I agree with you. I like and use free software for about five months and I enjoy to have all this free applications and a free operating system. What I don't agree regarding Stallman's philosophy is the fact that he wants to determine everybody to use only free software. He is after a social movement indeed, not only the freedom of software, and this movement could be against democracy. If someone makes some program and decides to sell the binary, not the source code, for an amount of money, nobody has to buy it. If you want it, you have to buy it, you don't want it, then don't buy it. I once saw an interview with him on YouTube or Google Video (can't remember which one exactly) where he said something like "This democratic system is not already dead, and it's so rotten." Well, this I will not agree. Why is he trying to attack the democratic system by using the free software philosophy? As I already said, I'm using all this free software, I like it very much, but I won't become a fanatic of the GNU philosophy, I just take the parts that I think are good. In a democratic system, one has the right to do a program and decide if he is going to sell it (legally), to give the source code away or not, he shouldn't be restricted from making closed-source software. Open source seems better then closed-source, but if one decides to make closed-source, then it is his problem, and shouldn't be restricted from doing that, it's his right.

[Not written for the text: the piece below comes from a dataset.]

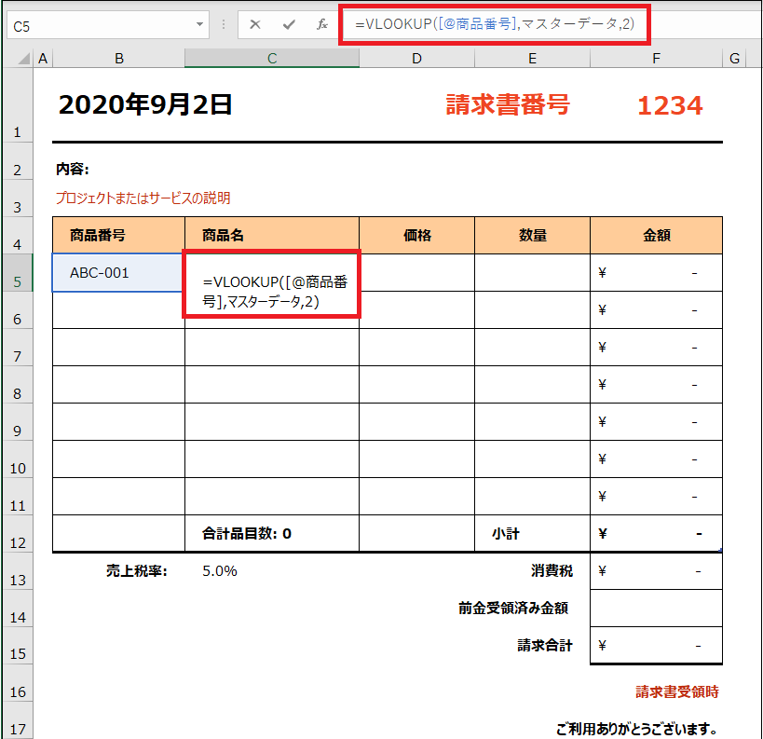Viewport: 763px width, 739px height.
Task: Click the 数量 table header cell
Action: (532, 236)
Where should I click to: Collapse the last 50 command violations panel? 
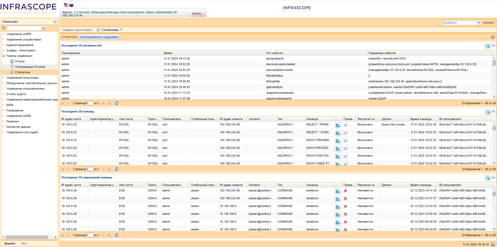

Regarding Torvalds... :-) Why do I think he's cool? I know next to nothing about him, let's see. I read the Wikipedia article about him, he began working at the Linux kernel, he's from Finland (a country that I admire because of the goth music), I also heard him pronouncing "Linux" in an MP3 and saw two or three pictures with him. And I think he's cool, after all we all are entitled to our own opinions.

jincast90
December 2nd, 2006, 07:35 PM
I wish I could change my vote from Stallman to Torvalds after seing the "footage" of him ](*,)

deanlinkous
December 2nd, 2006, 07:36 PM
free software movement, the GPL, GNU, FSF == RMS
one free software project == Linus

I only use Linux because it happens to be free software. Free software is what is important to me.

greggh
December 2nd, 2006, 07:38 PM
I wish I could change my vote from Stallman to Torvalds after seing the "footage" of him ](*,)

Hehe, I'm the one that posted that link, and I voted for Stallman as well. Sometimes you just have to look past a little foot skin/toenail picking/eating.

Aranel
December 2nd, 2006, 07:39 PM
Stallman is talented and cool and all that, but I find him (and his disciples, in some cases) somewhat... snobbish. In the fifteen years since Linux was created, though, Linus hasn't managed to deeply offend a single person, excepting perhaps Andy Tannenbaum. Linus all the way! :D

Frak
December 2nd, 2006, 07:40 PM
Prefer Torvalds, even though the majority of GNU/Linux is GNU, Torvalds is more laid back, I think Stallman should give the naming dispute a rest, because even though the GNU is not mentioned when saying Linux, we all, in the back of our minds, now that this wouldn't be possible without him, that if you took the GNU from Linux, you would have a basic bridge, from hardware to software, but nothing to run off of that. I appreciate what he did, I'll try to say GNU/Linux more often, but I'm still mostly going to call it basic Linux, because that is easier to say then GNU, and doesn't sound as weird, and is understood more by people than GNU, I mean we all have to applaud him, but he needs to give the name thing a rest, he should be proud of what he did, not jealous because his name isn't on there, he helped alot of people, and if I were him, I'd be pretty proud.

deanlinkous
December 2nd, 2006, 07:44 PM
Yea we shouldn't give credit where credit is due. By the way GNU is not his name. It has nothing to do with jealousy, what does he have to be jealous over?

Aranel
December 2nd, 2006, 07:50 PM
Yea we shouldn't give credit where credit is due. By the way GNU is not his name. It has nothing to do with jealousy, what does he have to be jealous over?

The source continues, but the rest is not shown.